> [What needs to be done]: Without including any pictures, return the records below exactly as written.

#### Extracted information ####

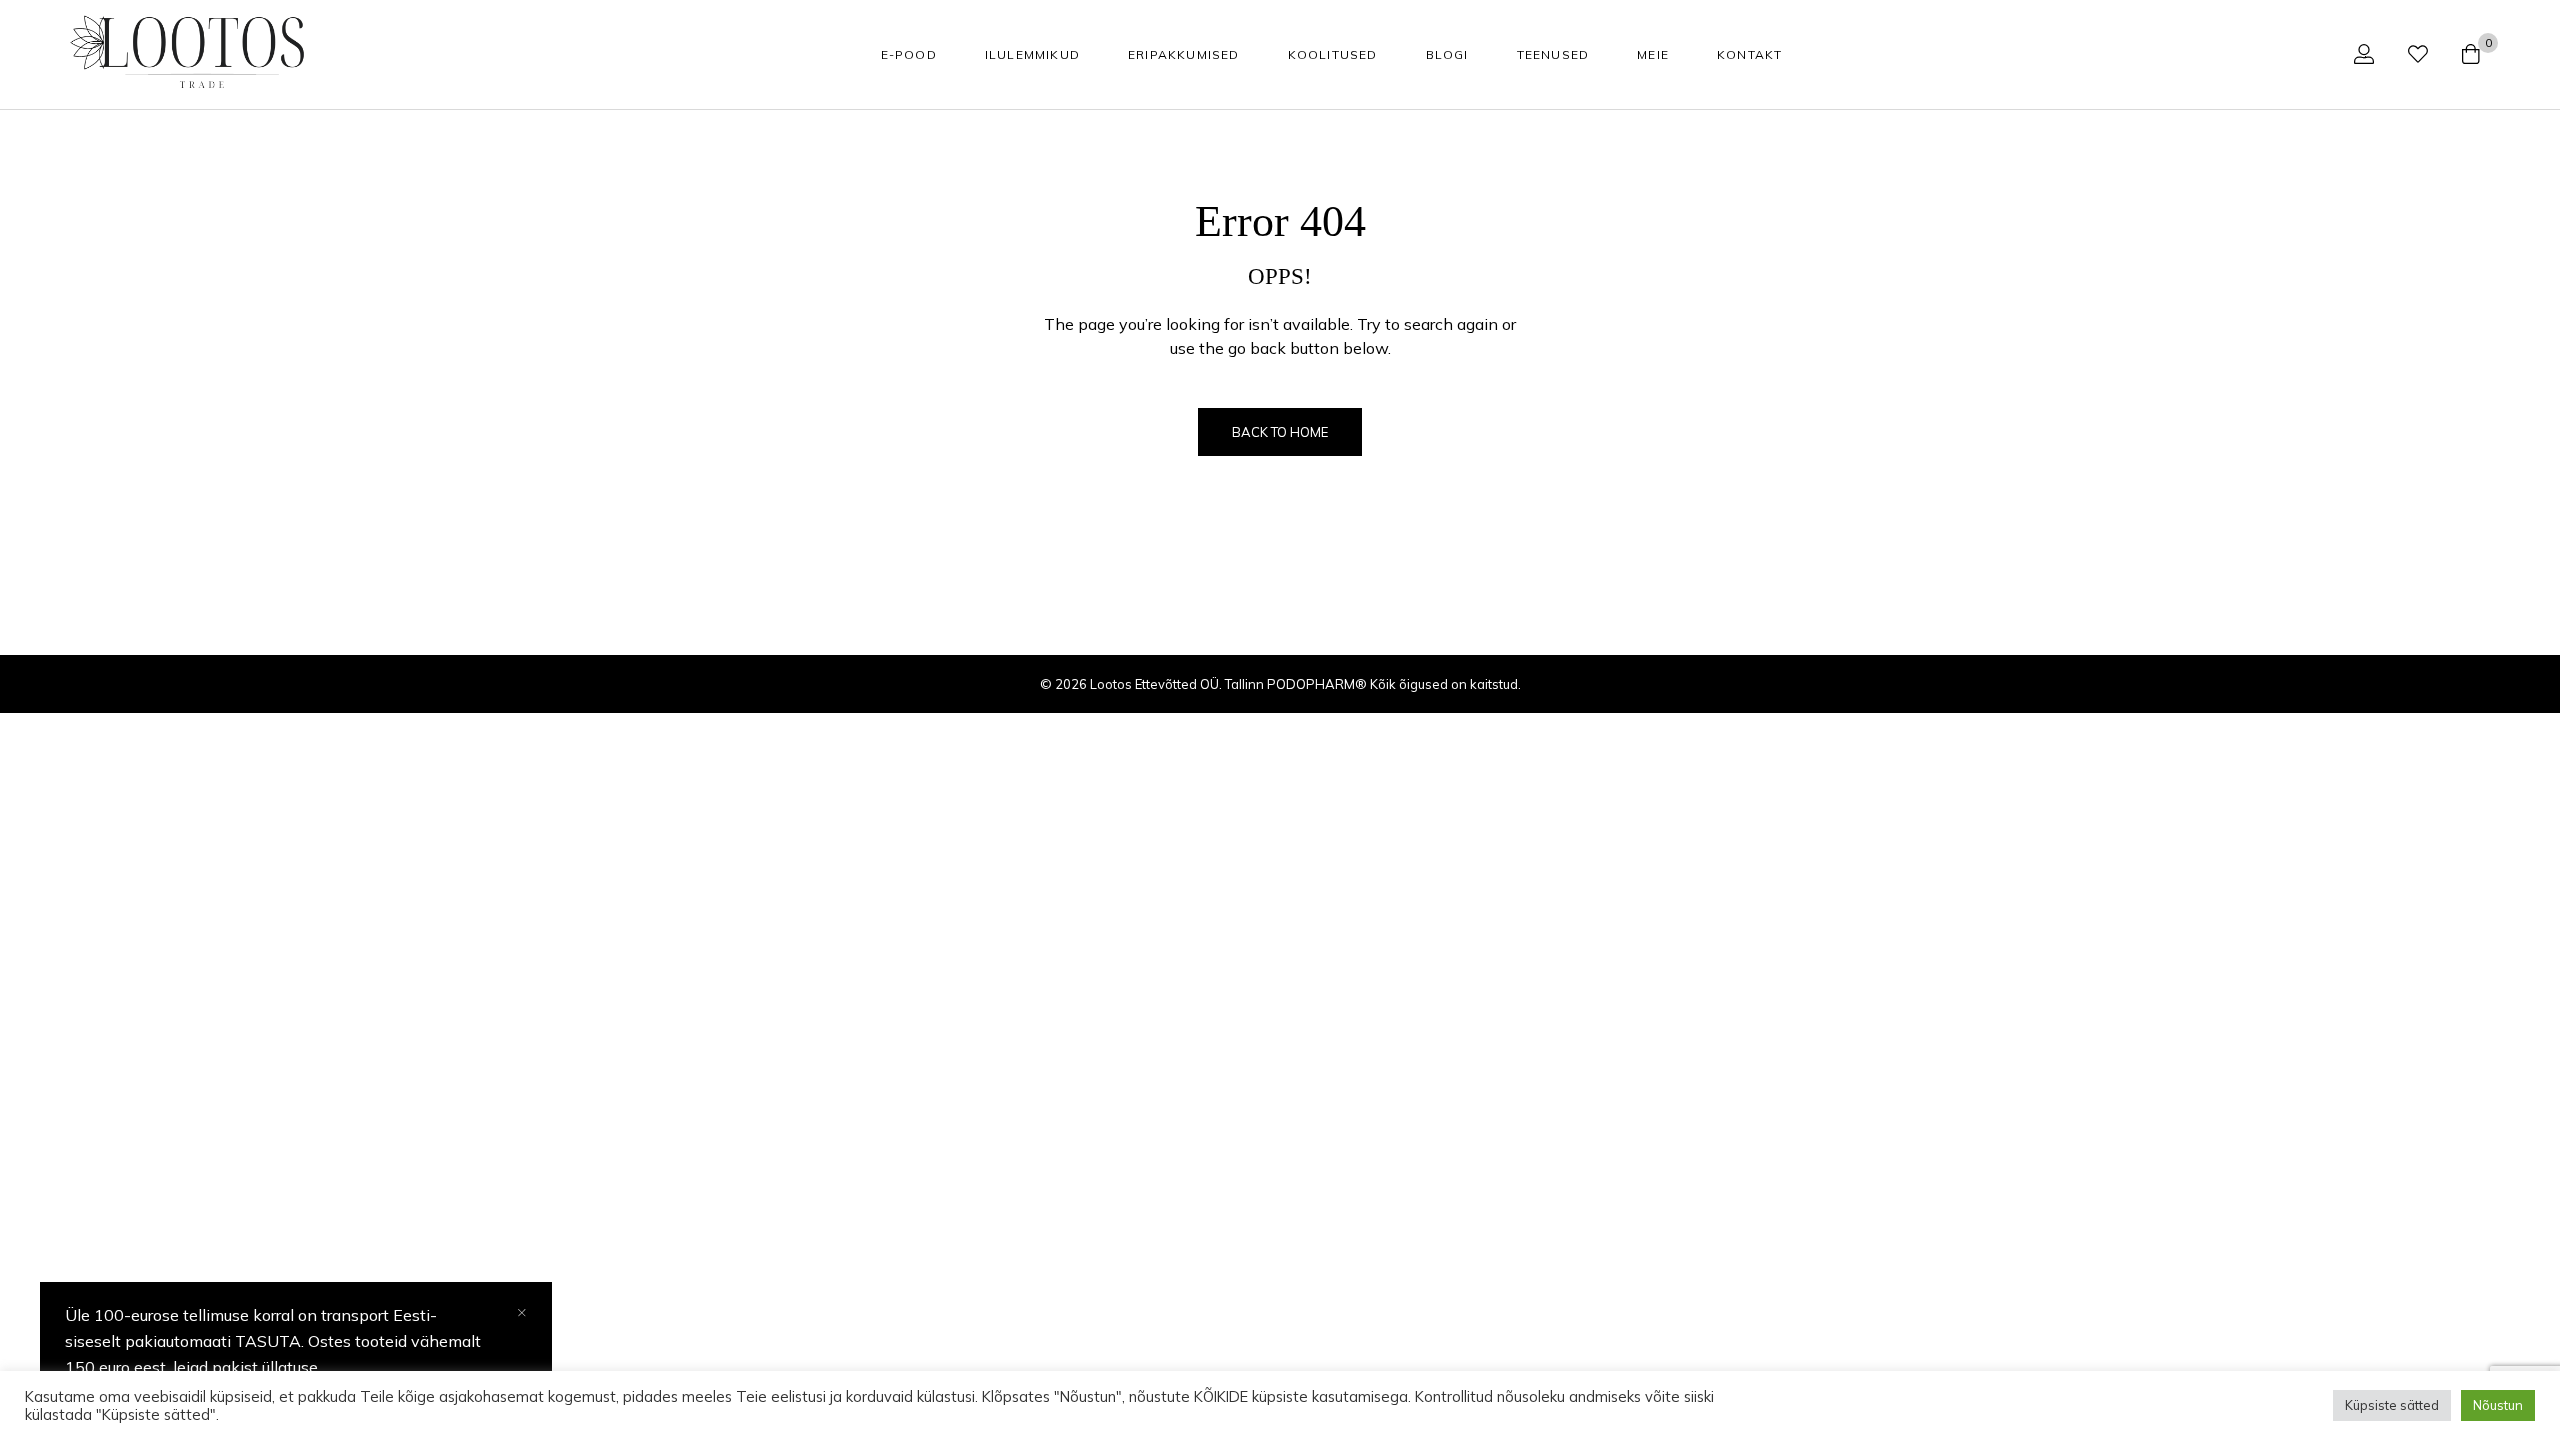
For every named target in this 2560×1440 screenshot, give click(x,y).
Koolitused (1333, 54)
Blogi (1447, 54)
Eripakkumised (1184, 54)
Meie (1653, 54)
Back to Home (1280, 432)
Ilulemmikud (1032, 54)
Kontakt (1749, 54)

####

> [Output of the task]:
For every named target in this 2560×1440 screenshot, give click(x,y).
Koolitused (1333, 54)
Blogi (1447, 54)
Eripakkumised (1184, 54)
Meie (1653, 54)
Back to Home (1280, 432)
Ilulemmikud (1032, 54)
Kontakt (1749, 54)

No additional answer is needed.